Ex-prefeito de Campo Grande é preso por homicídio após atirar em fiscal tributário
O ex-prefeito de Campo Grande, Alcides Bernal, foi preso em flagrante por homicídio após atirar e matar o fiscal tributário Roberto Carlos Mazzini, de 61 anos. O crime ocorreu na terça-feira (24), em uma casa no bairro Jardim dos Estados, propriedade que já pertenceu a Bernal e foi adquirida em leilão da Caixa Econômica Federal.
Detalhes do crime e prisão
Segundo imagens de câmeras de segurança, Alcides Bernal foi flagrado descendo de um carro portando uma arma antes de efetuar os disparos que vitimaram Mazzini. O fiscal estava acompanhado por um chaveiro no momento em que tentava tomar posse do imóvel, adquirido legalmente em leilão bancário.
O Corpo de Bombeiros confirmou que Roberto Mazzini foi atingido por dois tiros e faleceu no local. Após o crime, Bernal se apresentou espontaneamente à polícia ainda na terça-feira, foi ouvido pelas autoridades e teve sua prisão em flagrante decretada. Posteriormente, foi transferido para o presídio militar estadual.
Nesta quarta-feira (25), o ex-prefeito passou por audiência de custódia e teve sua prisão convertida em preventiva, conforme decisão judicial.
Versões conflitantes sobre o ocorrido
A defesa de Alcides Bernal, representada pelo advogado Wilton Acosta, alega que o ex-prefeito agiu em legítima defesa. Segundo a versão apresentada, Bernal teria sido alertado por uma empresa de segurança sobre uma invasão em sua residência e, ao chegar ao local, encontrou a vítima e o chaveiro arrombando a porta da casa.
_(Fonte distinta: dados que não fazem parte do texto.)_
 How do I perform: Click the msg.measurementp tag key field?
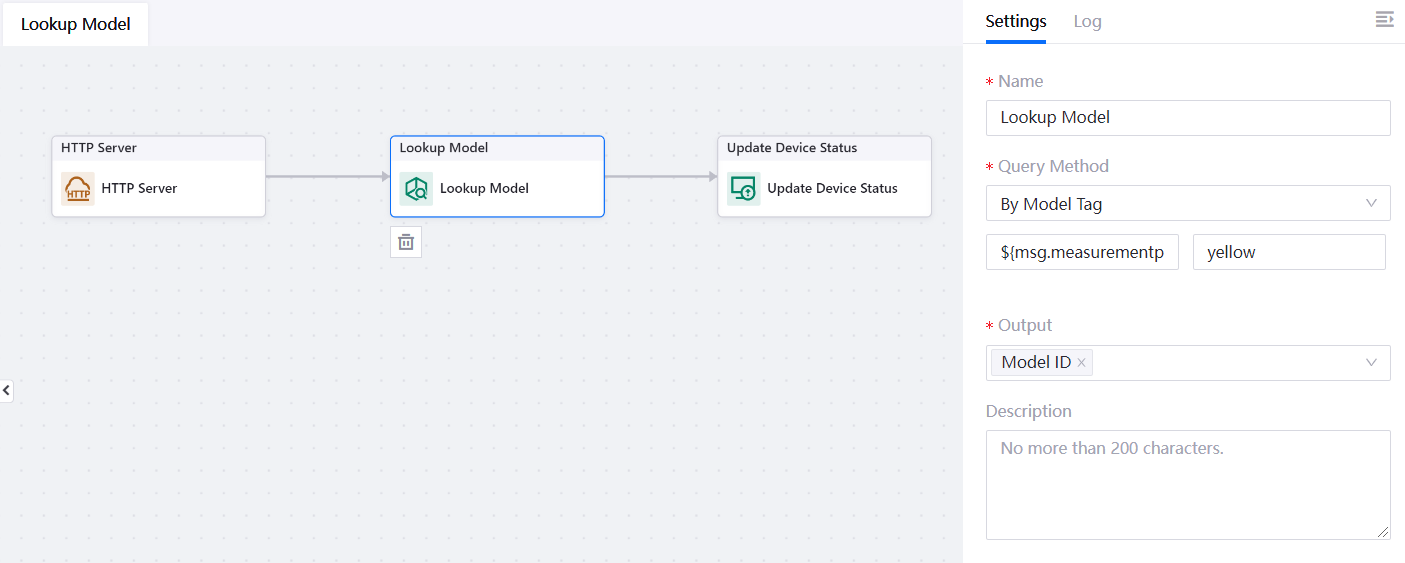point(1082,252)

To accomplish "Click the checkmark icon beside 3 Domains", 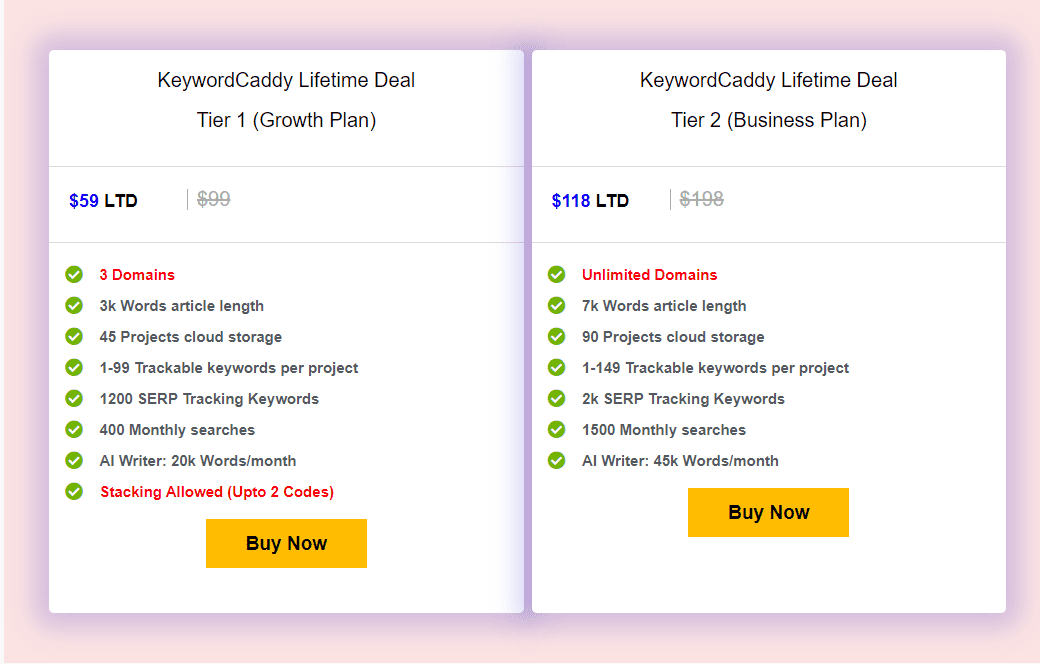I will coord(73,274).
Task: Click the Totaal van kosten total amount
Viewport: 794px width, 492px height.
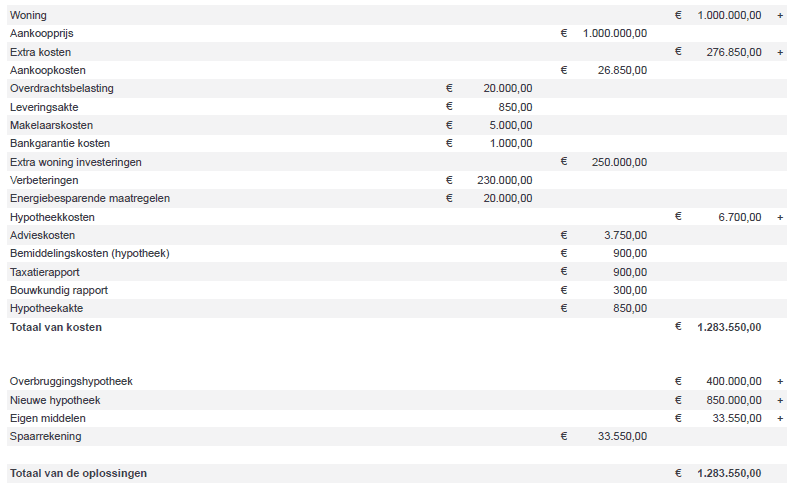Action: (x=729, y=327)
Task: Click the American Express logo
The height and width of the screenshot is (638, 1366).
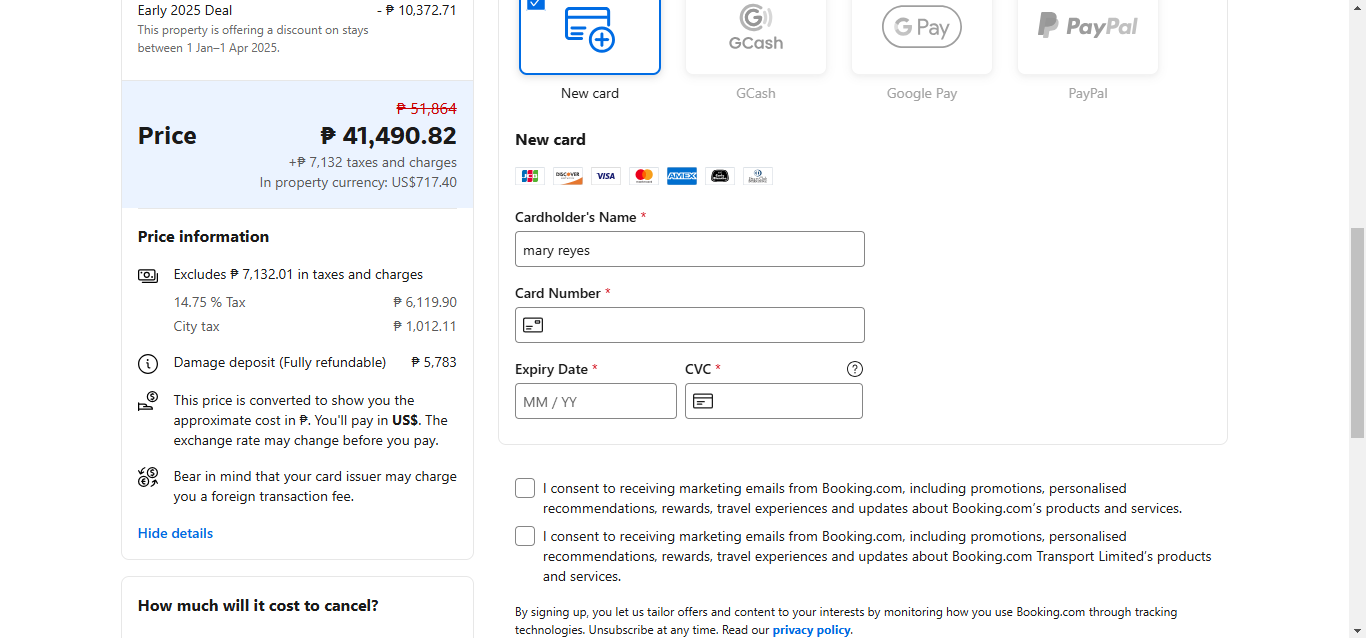Action: [x=682, y=176]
Em contato com a TV Morena, afiliada da TV Globo em Mato Grosso do Sul, Bernal reafirmou essa narrativa, insistindo que os disparos foram necessários para sua proteção. A defesa também afirmou que o ex-prefeito possuía porte e registro da arma utilizada – um revólver calibre .38 – embora não tenha apresentado a documentação à polícia.
Posicionamento da família da vítima
Em nota oficial, a família de Roberto Mazzini contestou veementemente a versão apresentada pelo ex-prefeito. Segundo os familiares, o imóvel foi adquirido diretamente junto à Caixa Econômica Federal, após Bernal ter perdido a propriedade de forma regular e legal.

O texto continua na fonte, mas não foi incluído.